Posted by CrescentParkAnon., a resident of Crescent Park
on Nov 21, 2013 at 9:57 am

Who cares if ancient threads are stirred up? ... and why lock them?

Not all of them are stale, boring and trivial like this one, but if someone makes the decision as to what is stale, boring and trivial in order to lock threads it will bother some people. If someone cares enough to go back and read this stuff and comment on it ... why complain. It's better than starting up a whole new thread, which they could do, right?


Posted by resident, a resident of Charleston Meadows
on Nov 21, 2013 at 12:44 pm

I worked for a very large company in which there were times when an older man with an existing family became involved with a younger woman. The man now had an older set of children - some in college and a baby that would go to college in about 18 years. So now their ability to retire was hampered by multiple children who would require expensive college tuition at greatly different time periods. These situations have a way of boomeranging - work on, never retire.


Posted by Jean, a resident of Midtown
on Nov 21, 2013 at 4:59 pm

Sugar daddies appear to be fairly popular on the Internet. Young women pretend to like sex with them and emotional love for the money, and the old guys are willing to pay a lot, even to pretend that they love the young women. Anything new?


Posted by yuk, a resident of Another Palo Alto neighborhood
on Nov 22, 2013 at 12:35 am



it's sad and gross but it's true that some young women are ok with old guys with money, and now they're doing a service to society as well. thanks I guess


Posted by Observer, a resident of Old Palo Alto
on Nov 22, 2013 at 10:34 am

My great aunt married a wealthy man when she was eighteen and he was forty. After twenty years of marriage and one child, his health began to decline. Dementia set in when her husband was in his seventies, and he was confined to a wheelchair. She was still in her forties. The poor man lived until age 90 like this, but my great aunt insisted on taking care of him herself until he, in his dementia, became combative. At that point she had to put him in a nursing home.

After he died, many people asked my great aunt if she would ever consider marrying again, since she was still attractive and many older men were trying to court her. She replied that she had had enough of old men, and that she wanted a younger man to take care of her for a change! At that point, she was a wealthy, sixty-nine year old widow. She lived to be 94, and never remarried, just enjoyed life as a single woman for the first time in her adulthood!

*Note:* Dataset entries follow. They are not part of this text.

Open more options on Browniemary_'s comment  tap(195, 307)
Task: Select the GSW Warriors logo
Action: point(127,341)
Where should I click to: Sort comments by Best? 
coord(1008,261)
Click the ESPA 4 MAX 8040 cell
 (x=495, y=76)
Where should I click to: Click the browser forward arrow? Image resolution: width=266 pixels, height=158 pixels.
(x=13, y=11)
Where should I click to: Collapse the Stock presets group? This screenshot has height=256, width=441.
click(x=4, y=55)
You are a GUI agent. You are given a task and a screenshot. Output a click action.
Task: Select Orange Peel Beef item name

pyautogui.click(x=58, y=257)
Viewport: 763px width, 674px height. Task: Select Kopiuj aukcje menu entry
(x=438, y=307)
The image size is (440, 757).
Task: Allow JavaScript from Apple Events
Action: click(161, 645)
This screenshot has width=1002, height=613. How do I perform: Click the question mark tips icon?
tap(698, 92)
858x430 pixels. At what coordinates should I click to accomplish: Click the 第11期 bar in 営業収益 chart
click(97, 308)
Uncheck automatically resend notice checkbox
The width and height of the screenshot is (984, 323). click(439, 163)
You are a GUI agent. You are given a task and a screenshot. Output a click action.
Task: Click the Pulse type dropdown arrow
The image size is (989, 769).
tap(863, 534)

Posted by MostSensible, a resident of Crescent Park
on Nov 22, 2013 at 11:07 am

I look around and it seems to me that everyone would be a lot happier if they had a place of their own to call home. They can "consort" with or marry whomever they want, but the security of having a place to be alone would make a happier world for all except those that seek to profit off another's poverty or dependency, because despite the ravings of these types they are the ones who cause the dependency of others, not the ones who solve it.